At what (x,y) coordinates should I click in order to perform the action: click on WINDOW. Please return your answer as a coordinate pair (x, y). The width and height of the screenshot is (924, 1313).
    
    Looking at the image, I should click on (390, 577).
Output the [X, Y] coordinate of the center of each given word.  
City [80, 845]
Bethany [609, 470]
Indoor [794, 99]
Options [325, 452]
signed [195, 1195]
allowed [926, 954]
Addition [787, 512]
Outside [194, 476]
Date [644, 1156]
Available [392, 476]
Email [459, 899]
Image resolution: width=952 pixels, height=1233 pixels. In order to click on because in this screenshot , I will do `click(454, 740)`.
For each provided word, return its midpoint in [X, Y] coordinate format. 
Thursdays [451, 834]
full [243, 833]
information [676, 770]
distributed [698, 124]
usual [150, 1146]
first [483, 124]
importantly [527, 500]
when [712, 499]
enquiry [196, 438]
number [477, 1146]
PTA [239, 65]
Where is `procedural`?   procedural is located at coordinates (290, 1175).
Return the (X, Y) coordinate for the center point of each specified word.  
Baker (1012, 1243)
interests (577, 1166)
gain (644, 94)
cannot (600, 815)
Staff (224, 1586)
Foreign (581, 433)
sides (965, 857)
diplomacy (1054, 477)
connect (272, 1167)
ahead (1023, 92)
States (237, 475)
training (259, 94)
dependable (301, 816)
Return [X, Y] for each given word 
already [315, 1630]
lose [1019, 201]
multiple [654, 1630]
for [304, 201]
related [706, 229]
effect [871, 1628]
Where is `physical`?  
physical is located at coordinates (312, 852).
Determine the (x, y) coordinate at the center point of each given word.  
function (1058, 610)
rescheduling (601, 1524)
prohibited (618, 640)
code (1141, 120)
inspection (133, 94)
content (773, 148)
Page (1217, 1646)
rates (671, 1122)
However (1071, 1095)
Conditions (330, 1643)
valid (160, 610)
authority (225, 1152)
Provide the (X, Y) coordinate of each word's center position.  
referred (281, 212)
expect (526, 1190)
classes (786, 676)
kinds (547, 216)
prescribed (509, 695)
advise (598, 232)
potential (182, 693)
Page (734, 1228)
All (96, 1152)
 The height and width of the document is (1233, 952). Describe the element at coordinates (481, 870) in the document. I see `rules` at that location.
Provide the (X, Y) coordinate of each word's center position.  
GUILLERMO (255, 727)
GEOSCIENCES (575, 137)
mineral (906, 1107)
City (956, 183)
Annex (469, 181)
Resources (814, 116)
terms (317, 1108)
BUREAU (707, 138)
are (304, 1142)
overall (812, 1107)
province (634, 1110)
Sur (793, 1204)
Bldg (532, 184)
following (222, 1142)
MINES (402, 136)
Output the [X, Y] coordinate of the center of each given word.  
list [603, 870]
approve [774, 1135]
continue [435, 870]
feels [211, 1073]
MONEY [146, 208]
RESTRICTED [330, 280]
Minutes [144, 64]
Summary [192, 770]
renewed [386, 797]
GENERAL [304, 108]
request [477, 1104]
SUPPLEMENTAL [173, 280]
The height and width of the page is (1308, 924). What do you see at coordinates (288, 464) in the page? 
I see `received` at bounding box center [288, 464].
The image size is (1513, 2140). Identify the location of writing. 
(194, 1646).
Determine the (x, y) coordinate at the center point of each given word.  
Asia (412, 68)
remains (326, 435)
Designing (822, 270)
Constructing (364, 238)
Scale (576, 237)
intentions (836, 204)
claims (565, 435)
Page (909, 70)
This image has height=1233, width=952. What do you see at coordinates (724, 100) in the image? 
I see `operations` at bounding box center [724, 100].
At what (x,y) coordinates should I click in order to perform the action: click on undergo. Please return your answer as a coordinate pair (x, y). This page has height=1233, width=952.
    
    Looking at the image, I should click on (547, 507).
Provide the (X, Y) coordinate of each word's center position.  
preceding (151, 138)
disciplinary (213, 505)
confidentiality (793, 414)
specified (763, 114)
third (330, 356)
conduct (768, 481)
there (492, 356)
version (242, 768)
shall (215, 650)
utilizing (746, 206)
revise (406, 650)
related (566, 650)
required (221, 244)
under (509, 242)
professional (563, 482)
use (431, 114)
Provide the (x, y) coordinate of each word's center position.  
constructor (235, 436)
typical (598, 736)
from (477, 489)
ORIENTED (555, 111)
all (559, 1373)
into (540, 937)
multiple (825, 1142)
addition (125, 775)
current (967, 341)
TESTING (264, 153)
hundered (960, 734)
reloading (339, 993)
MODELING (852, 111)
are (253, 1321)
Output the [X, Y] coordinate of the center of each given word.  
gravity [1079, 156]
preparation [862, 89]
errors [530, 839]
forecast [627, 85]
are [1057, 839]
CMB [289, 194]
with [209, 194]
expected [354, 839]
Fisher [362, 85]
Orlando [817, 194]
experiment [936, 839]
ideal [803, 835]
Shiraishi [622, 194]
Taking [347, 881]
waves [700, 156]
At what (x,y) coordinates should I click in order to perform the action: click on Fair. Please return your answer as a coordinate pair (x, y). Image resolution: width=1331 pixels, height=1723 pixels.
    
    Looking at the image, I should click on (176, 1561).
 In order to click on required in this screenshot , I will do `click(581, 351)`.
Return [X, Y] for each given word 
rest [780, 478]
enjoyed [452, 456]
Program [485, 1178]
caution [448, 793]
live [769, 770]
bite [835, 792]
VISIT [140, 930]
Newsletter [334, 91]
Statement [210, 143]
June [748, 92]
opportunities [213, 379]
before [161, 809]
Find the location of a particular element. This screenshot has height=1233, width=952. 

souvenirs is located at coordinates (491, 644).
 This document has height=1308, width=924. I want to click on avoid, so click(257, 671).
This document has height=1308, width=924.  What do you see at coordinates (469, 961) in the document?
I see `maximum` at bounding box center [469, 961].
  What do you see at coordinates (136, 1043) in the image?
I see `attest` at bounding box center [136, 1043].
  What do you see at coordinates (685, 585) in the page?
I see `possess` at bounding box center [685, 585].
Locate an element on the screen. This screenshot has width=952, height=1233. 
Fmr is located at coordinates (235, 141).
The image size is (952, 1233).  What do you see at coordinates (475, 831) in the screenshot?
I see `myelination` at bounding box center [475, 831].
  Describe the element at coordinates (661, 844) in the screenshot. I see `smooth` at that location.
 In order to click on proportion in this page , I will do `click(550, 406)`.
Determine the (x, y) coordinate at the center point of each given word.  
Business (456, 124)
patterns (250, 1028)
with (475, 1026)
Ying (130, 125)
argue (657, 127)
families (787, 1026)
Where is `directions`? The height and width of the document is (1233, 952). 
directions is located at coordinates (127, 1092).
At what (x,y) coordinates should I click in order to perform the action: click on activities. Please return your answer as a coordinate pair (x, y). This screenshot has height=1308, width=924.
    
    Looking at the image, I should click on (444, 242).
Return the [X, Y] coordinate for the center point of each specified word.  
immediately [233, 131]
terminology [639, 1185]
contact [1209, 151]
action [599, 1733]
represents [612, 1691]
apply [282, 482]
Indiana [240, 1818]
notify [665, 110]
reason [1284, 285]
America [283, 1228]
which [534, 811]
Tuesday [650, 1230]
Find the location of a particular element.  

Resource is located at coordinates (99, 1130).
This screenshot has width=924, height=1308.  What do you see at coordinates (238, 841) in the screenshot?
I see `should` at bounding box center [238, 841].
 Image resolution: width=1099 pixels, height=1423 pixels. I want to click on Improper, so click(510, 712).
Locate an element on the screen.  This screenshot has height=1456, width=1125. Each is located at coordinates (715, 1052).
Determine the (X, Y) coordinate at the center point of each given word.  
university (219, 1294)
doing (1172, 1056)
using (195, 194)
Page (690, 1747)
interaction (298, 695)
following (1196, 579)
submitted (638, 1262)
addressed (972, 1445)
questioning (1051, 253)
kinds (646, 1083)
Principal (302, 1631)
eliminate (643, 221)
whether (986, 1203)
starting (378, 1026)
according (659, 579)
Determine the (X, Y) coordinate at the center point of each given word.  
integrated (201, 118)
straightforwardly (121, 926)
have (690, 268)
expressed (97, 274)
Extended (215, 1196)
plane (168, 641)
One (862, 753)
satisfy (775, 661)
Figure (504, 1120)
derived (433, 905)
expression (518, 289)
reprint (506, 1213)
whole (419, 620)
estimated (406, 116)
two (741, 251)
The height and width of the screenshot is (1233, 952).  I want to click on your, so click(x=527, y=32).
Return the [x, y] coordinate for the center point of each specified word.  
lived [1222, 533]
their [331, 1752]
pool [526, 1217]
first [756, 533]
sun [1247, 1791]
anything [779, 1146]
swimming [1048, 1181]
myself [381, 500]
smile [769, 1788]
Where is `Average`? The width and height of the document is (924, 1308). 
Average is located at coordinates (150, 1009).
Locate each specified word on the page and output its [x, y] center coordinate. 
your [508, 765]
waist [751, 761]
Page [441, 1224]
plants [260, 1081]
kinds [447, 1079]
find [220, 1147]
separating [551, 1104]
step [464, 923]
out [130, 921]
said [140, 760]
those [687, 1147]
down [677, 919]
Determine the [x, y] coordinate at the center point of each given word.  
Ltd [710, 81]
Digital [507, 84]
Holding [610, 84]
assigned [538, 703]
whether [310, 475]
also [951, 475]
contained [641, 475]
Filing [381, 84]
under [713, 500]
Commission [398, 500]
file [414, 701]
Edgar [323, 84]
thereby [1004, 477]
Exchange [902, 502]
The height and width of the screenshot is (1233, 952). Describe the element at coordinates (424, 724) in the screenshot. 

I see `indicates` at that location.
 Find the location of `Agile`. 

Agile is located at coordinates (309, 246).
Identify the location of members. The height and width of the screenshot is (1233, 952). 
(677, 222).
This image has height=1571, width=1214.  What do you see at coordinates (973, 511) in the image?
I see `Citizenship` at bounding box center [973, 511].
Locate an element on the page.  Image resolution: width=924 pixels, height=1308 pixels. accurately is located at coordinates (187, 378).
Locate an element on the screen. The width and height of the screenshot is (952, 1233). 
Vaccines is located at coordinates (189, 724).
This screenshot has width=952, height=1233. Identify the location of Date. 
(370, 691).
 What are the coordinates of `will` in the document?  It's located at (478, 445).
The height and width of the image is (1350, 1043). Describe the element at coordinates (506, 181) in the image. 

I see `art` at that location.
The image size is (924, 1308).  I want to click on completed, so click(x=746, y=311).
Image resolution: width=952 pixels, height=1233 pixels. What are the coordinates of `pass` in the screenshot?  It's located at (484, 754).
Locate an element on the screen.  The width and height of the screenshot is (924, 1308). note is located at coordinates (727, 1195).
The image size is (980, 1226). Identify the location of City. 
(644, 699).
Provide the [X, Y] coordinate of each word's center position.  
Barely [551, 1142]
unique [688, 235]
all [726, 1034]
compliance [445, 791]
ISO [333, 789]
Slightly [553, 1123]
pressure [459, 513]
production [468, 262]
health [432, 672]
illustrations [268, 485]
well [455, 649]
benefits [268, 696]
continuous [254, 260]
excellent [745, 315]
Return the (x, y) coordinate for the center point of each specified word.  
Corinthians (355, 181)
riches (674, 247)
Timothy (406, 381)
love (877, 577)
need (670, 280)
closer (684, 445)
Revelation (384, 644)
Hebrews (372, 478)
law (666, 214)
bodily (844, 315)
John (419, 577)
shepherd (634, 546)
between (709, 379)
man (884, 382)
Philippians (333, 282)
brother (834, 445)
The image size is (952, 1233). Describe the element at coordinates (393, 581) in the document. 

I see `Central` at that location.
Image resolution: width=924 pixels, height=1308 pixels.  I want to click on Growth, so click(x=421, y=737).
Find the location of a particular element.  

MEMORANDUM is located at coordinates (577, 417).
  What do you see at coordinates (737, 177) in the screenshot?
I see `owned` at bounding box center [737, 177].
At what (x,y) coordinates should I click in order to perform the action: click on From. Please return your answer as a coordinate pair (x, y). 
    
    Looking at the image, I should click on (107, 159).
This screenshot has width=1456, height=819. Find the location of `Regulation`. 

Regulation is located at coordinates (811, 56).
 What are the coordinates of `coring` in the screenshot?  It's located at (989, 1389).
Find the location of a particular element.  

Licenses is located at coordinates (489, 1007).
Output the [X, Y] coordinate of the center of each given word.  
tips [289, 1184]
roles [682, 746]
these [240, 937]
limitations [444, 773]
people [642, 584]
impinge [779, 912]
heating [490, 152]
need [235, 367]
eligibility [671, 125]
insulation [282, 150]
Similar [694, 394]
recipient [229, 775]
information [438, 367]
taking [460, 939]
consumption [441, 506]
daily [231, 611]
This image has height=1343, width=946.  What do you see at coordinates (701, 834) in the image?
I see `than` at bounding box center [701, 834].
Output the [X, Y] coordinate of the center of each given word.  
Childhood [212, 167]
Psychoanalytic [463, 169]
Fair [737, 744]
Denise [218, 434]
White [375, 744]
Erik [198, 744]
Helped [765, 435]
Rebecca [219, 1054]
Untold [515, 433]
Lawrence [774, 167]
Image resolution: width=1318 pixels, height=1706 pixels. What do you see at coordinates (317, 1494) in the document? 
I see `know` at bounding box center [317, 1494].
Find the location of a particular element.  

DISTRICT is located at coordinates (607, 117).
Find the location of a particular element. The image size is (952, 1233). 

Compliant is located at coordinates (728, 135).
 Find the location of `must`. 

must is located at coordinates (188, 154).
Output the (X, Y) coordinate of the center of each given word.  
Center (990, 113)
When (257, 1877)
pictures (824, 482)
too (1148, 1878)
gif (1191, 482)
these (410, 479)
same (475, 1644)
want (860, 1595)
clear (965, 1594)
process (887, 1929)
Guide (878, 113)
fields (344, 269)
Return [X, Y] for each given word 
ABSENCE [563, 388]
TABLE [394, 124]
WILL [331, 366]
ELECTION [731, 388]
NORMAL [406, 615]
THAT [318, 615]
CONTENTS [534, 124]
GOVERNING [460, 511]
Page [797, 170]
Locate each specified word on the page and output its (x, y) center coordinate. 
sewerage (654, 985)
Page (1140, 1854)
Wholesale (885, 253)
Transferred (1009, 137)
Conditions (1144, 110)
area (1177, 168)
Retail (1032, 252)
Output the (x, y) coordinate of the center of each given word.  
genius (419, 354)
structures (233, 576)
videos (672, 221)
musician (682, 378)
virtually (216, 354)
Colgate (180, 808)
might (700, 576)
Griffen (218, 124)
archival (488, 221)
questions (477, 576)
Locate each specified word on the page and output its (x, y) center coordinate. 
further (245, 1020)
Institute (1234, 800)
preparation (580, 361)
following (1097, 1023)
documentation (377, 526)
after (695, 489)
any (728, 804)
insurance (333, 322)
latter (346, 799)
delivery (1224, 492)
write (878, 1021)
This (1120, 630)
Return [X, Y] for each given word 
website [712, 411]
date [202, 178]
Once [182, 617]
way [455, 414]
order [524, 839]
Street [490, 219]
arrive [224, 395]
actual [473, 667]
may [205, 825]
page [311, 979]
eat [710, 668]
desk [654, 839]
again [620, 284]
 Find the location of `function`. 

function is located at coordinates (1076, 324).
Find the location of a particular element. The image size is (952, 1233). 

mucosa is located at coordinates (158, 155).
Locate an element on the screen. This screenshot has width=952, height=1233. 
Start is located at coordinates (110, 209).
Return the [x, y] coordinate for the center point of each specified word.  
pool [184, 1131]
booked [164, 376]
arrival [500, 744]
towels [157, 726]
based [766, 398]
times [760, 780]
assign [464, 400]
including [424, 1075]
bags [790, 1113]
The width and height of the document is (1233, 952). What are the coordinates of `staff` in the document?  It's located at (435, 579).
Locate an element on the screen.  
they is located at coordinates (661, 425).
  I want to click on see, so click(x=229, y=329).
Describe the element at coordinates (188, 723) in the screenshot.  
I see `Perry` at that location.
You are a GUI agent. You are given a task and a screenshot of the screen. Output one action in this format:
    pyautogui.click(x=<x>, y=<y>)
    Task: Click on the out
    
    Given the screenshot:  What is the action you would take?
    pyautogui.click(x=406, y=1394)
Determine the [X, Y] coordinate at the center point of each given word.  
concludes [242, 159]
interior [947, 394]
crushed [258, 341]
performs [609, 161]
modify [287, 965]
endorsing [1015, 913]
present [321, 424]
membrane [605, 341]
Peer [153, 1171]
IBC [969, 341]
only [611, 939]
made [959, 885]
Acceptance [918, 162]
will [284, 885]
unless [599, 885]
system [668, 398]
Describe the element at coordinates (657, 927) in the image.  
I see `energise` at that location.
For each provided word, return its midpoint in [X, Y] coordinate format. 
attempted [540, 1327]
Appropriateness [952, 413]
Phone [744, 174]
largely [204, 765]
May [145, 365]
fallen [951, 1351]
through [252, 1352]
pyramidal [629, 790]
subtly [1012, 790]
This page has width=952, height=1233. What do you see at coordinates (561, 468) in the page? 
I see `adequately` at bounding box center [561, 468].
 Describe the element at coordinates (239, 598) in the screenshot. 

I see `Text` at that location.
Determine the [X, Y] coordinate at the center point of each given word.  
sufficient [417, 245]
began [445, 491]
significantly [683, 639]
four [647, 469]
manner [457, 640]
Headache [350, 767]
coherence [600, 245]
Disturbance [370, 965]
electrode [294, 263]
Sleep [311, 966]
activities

*AIM*: Copy the material between the line holding "according (659, 579)" and the line holding "down [677, 919]", inclusive, reproducing each line without any changes.

*ANSWER TO THE EXERCISE*:
according (659, 579)
Determine the (X, Y) coordinate at the center point of each given word.  
integrated (201, 118)
straightforwardly (121, 926)
have (690, 268)
expressed (97, 274)
Extended (215, 1196)
plane (168, 641)
One (862, 753)
satisfy (775, 661)
Figure (504, 1120)
derived (433, 905)
expression (518, 289)
reprint (506, 1213)
whole (419, 620)
estimated (406, 116)
two (741, 251)
The height and width of the screenshot is (1233, 952).  I want to click on your, so click(x=527, y=32).
Return the [x, y] coordinate for the center point of each specified word.  
lived [1222, 533]
their [331, 1752]
pool [526, 1217]
first [756, 533]
sun [1247, 1791]
anything [779, 1146]
swimming [1048, 1181]
myself [381, 500]
smile [769, 1788]
Where is `Average`? The width and height of the document is (924, 1308). 
Average is located at coordinates (150, 1009).
Locate each specified word on the page and output its [x, y] center coordinate. 
your [508, 765]
waist [751, 761]
Page [441, 1224]
plants [260, 1081]
kinds [447, 1079]
find [220, 1147]
separating [551, 1104]
step [464, 923]
out [130, 921]
said [140, 760]
those [687, 1147]
down [677, 919]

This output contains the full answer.